This is in no small part due to the special position of China, a country where developmental advances and environmental challenges coexist in unique tension. In China, the world sees its environmental problems and solutions exhibited with exemplary vividness.
By the end of the 20th century, following two decades of extremely rapid economic growth, China’s dream of industrial modernization had been transformed into an established fact, and the environmental consequences of this achievement were quickly coming into focus. Store your old car Energy consumption was a special concern, sparking alarm over energy security and environmental deterioration.
Despite comparatively highly-developed hydro resources, coal still accounted for close to 80% of the country’s electricity, resulting in severe particulate atmospheric pollution and carbon emissions that extorted a cruel toll from the nation’s lungs and in its hazardous mining industry. Global warming projections were particularly menacing given the country’s exceptional vulnerability to desertification and rising sea levels.
Since the beginning of the new millennium, the Chinese government has strongly committed to advanced energy technology, prioritizing research, development, and installation of hydro, wind, solar, and nuclear power. Wind-power capacity in the country has been massively expanded and a solar industry built from scratch to become the world’s largest (by production volume), while clean coal (gassification) technology, household solar water heaters, and energy-efficient lighting have been vigorously pursued. Prior to the Copenhagen climate conference, it declared plans to produce 15% of its energy from renewable sources by 2020, while reducing the energy intensity of economic activities by 40-45%.

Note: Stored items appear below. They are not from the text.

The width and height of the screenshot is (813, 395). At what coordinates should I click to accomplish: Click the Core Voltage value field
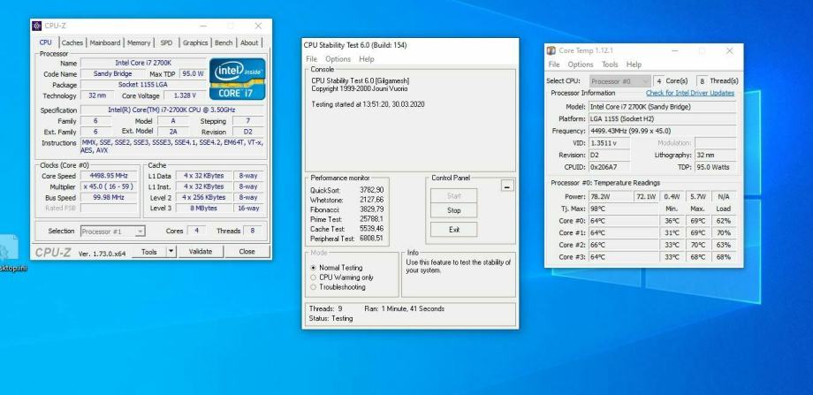click(x=185, y=95)
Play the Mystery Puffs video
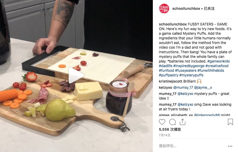The width and height of the screenshot is (238, 152). click(76, 75)
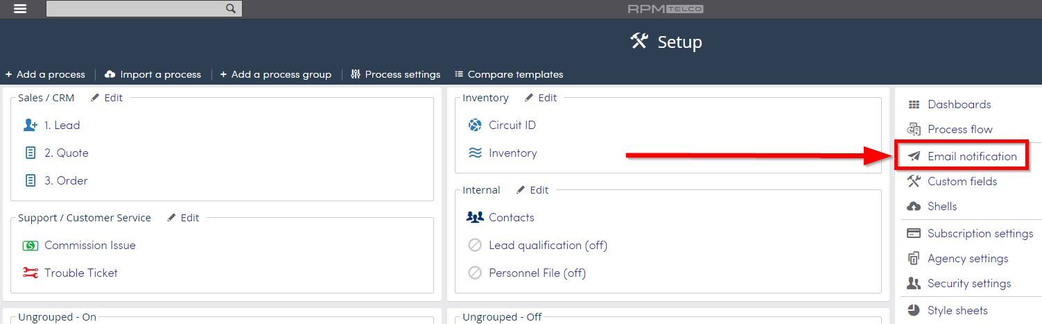Click into the top search field
The height and width of the screenshot is (324, 1042).
(135, 9)
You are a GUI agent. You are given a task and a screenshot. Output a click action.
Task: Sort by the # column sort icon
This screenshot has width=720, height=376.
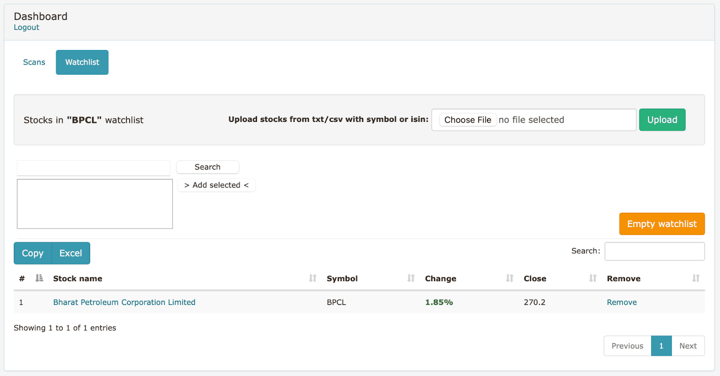click(39, 278)
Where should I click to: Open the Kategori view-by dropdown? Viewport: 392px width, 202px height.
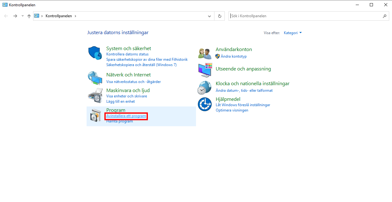tap(293, 33)
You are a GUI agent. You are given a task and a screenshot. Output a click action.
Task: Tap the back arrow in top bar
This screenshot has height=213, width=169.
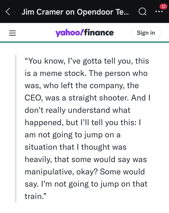pos(8,12)
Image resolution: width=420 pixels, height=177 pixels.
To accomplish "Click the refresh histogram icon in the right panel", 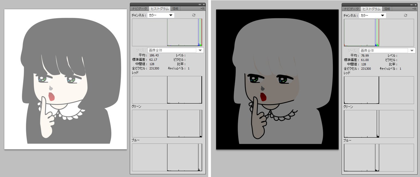I will [x=406, y=15].
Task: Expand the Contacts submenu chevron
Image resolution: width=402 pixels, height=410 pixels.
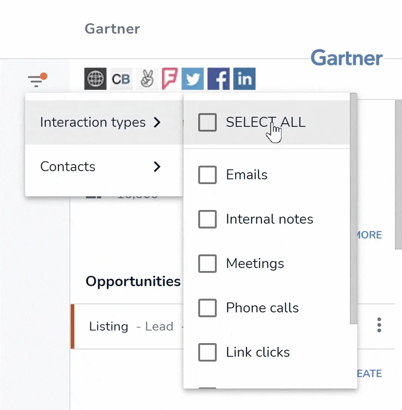Action: pos(157,167)
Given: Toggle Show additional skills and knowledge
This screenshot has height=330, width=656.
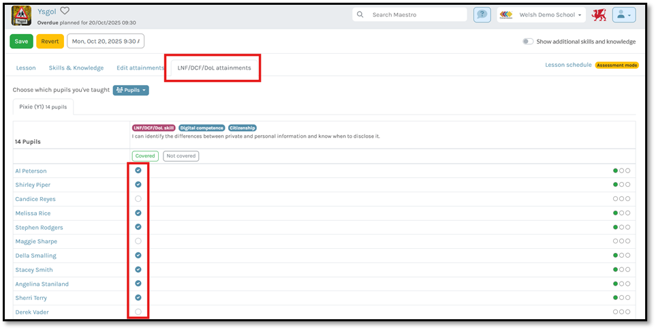Looking at the screenshot, I should click(x=527, y=42).
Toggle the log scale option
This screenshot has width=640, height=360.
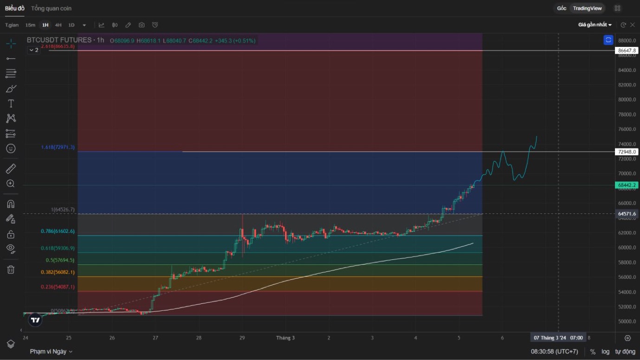[x=606, y=352]
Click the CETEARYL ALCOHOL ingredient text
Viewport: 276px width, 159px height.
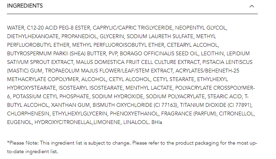192,45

While Chinese industrialization was attended by enormous environmental problems, rising prosperity brought remedies within reach. In the country’s increasingly affluent coastal city’s, a variety of environmental indicators improved remarkably. Since the turn of the millennium, Shanghai’s air and water quality have been steadily raised, its waterways cleaned, and green space expanded (from 20% to 38% of the urban area, and from 3.62 sqm to 12.5 sqm per capita).
Development of the city’s transport infrastructure has been guided by long-term environmental considerations, emphasizing tracked mass-transit systems and the phased introduction of low-emissions public road vehicles. In addition, the importance of heritage preservation has risen to become a central guideline of urban reconstruction. Recent professional polling shows that 87% of Shanghai residents acknowledge a clear improvement in environment quality.
Since winning the Expo bid in 2002, Shanghai has launched a succession of three-year environmental action plans, investing roughly 3% of the city’s GDP of green projects over the period (for a total exceeding RMB 225 billion, or US$33 billion).
The Expo theme of ‘Better city, better life’, with its obvious environmental connotations, was made a discussion topic in the city’s schools, and public campaigns were launched to encourage environmentally-conscious individual behavior, from rubbish classification and reduction in the usage of plastic shopping bags, to economical usage of water and air conditioning. These initiatives have been coordinated with the United Nations Environmental Programme.
The Expo site itself has been planned as an environmental show case, with the aim of closely matching green messages to applications of advanced green technologies. Sustainability and heritage protection were adopted as governing criteria during the process of construction, favoring eco-friendly materials. The major structures incorporate equipment for solar and geothermal energy generation, river water thermal conduction, and rainwater collection and purification, with total solar power capacity of the Expo Park is estimated at 4.7 megawatts.
The most visually arresting green innovation has been erected along the Expo Boulevard’s ‘Sun Valley’, where six giant funnels swallow sunlight and rainfall for the lower levels of the structure. Power-saving lighting based on LED (light emitting diode) systems have been widely employed.
Transport operations at the site have been treated as a test-bed for zero-emissions vehicle technologies, demonstrated in a mixed fleet of buses and buggies. Expo participants have aligned themselves enthusiastically with the green agenda, competing to establish national and corporate brand-building credentials through environmentally sensitive processes, technologies, and messages. Among the national pavilions, in particular, attention to green concerns has been a universal feature, foregrounded in building designs, exhibitions, themes, and public relations.